A federal district court in Washington DC ruled in Fonseca v. Salminen that the District of Columbia Workers’ Compensation Act (WCA) precludes a lawsuit arising from a workplace assault. While some intentional torts perpetrated by an employer against an employee are not subject to the WCA, the court found that the incident in question did not fall under any exception.
The plaintiff, Luis A. Fonseca, and the defendant, Eric Salminen, were both employees of Asbestos Specialists, Inc. (ASI), also named as a defendant. Salminen acted as Fonseca’s supervisor on an asbestos-removal job. Fonseca alleged that he was working at the job site on July 25, 2011, when Salminen suddenly hit him in the face and left eye. Salminen reportedly told responding law enforcement officers that he remembered speaking with Fonseca, but did not recall hitting him.
Fonseca filed suit against both Salminen and ASI in a District of Columbia court on July 17, 2012, asserting causes of action for assault, battery, and negligent supervision. He also sought punitive damages. Before Fonseca could obtain service on Salminen, ASI removed the case to the U.S. District Court for the District of Columbia on September 4, asserting diversity jurisdiction. It also filed a motion for summary judgment, purportedly on behalf of itself and Salminen, arguing that he WCA precluded Fonseca’s lawsuit.
The WCA, D.C. Code §§ 32-1501 et seq., applies in any case involving “illness, injury, or death” arising out of a worker’s employment, and it is the worker’s sole remedy from the employer. D.C. Code § 32-1504(a), (b). The statute defines an “injury” as any harm resulting from an accident that occurs in the course of a worker’s employment, including injuries caused by third parties “directed against an employee because of his employment.” Id. at § 32-1501(12). The court cited a D.C. Court of Appeals case, Grillo v. National Bank of Washington, 540 A.2d 743 (D.C. 1988), which held that an injury caused by a third party that was related to the injured person’s employment fell under the WCA’s jurisdiction, because it was a work-related injury from the employer’s perspective. Id. at 748. The case provided an exception to WCA preclusion, when an employer deliberately and intentionally injures a specific employee. Id. at 744.

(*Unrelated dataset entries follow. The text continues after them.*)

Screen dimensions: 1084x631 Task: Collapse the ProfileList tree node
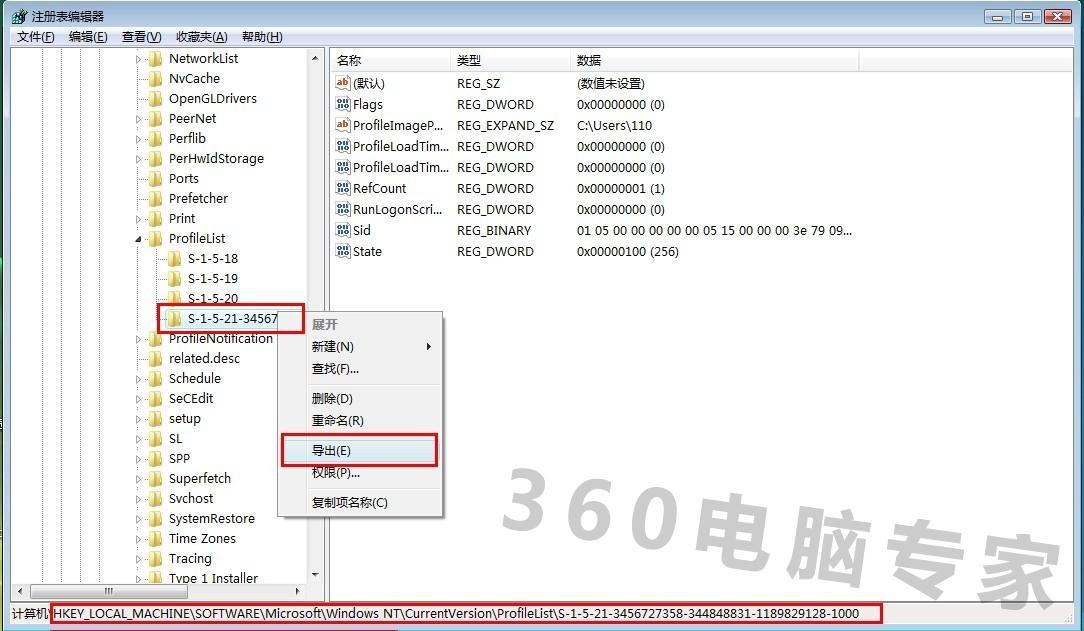click(138, 238)
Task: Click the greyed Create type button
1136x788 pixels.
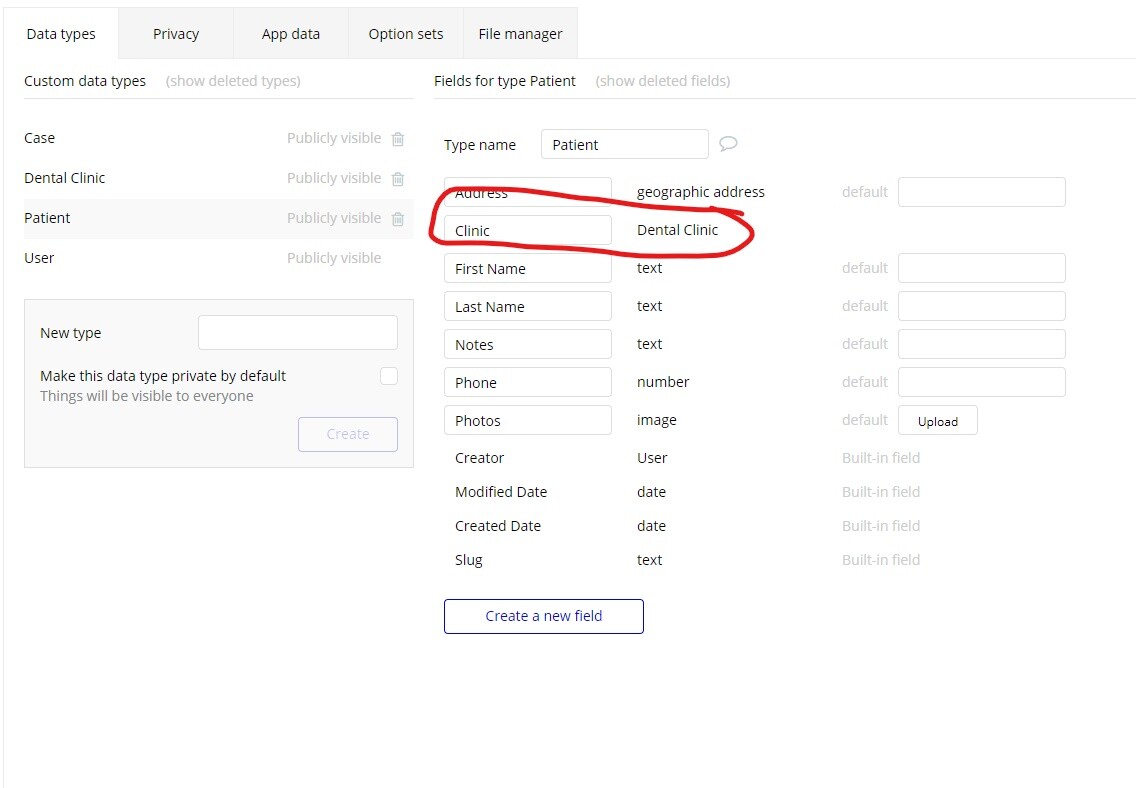Action: [x=348, y=435]
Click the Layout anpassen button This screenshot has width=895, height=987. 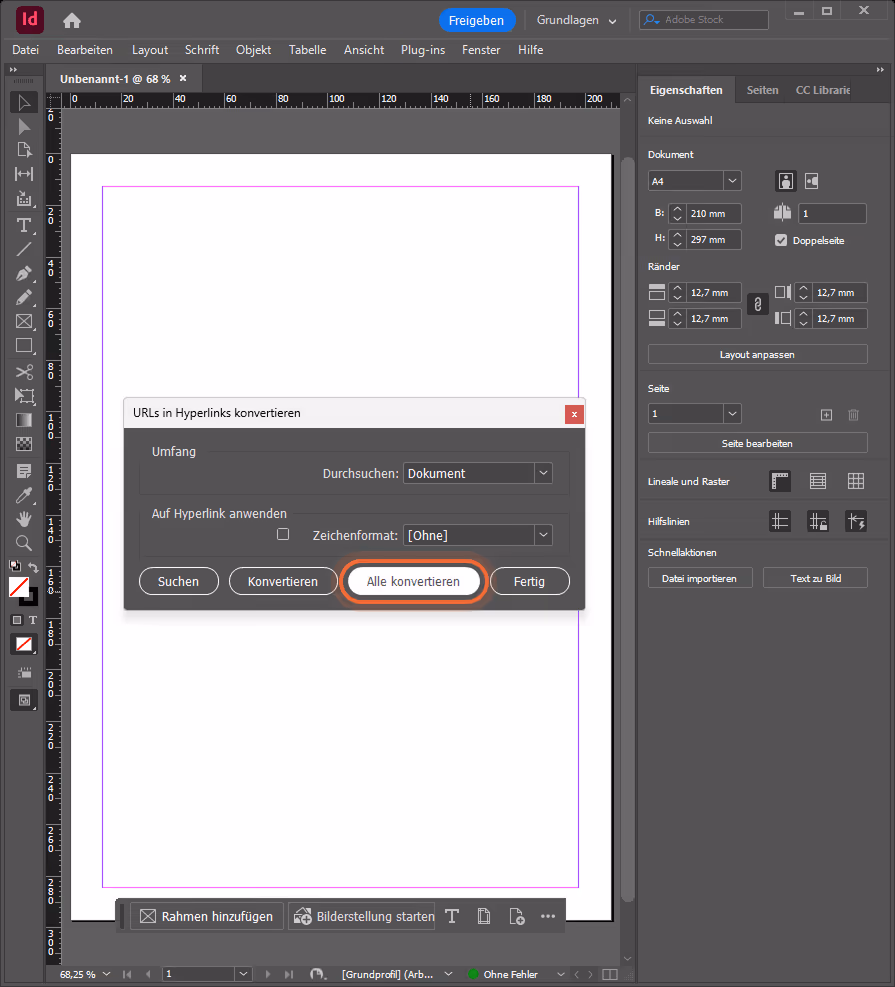(x=757, y=354)
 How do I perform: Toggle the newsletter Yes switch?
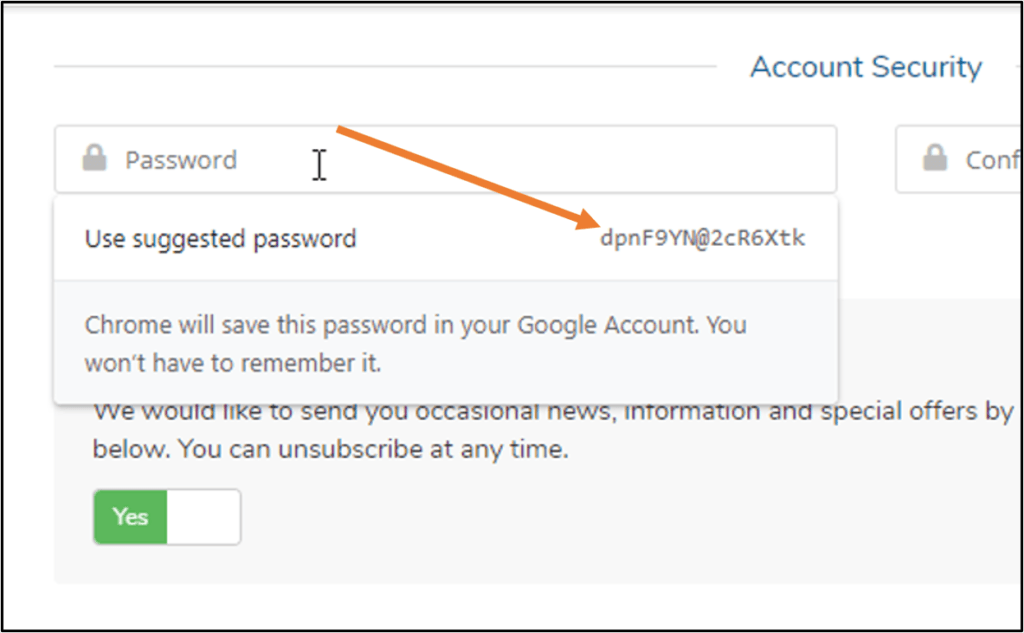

Fonseca argued in his opposition to summary judgment that Salminen’s assault was not related to either his or Salminen’s job duties, and as such it should not be subject to the WCA. The court noted that Fonseca stated in his complaint that Salminen was acting “within the scope of his employment” when the assault occurred. Memorandum opinion at 5. Fonseca never alleged a motive for Salminen’s assault. The court cited another D.C. appellate case, Clark v. D.C. Dep’t of Emp’t Servs., 743 A.2d 722 (D.C. 2000), which applied the WCA in the case of an assault on the employer’s premises. An assailant specifically targeted the plaintiff for an assault, even though he did not seem to know her personally. In the absence of clear evidence of the assailant’s motive, the court ruled that the WCA still applied. The court in the present case followed the Grillo and Clark rulings and granted summary judgment, finding that the WCA precluded the lawsuit.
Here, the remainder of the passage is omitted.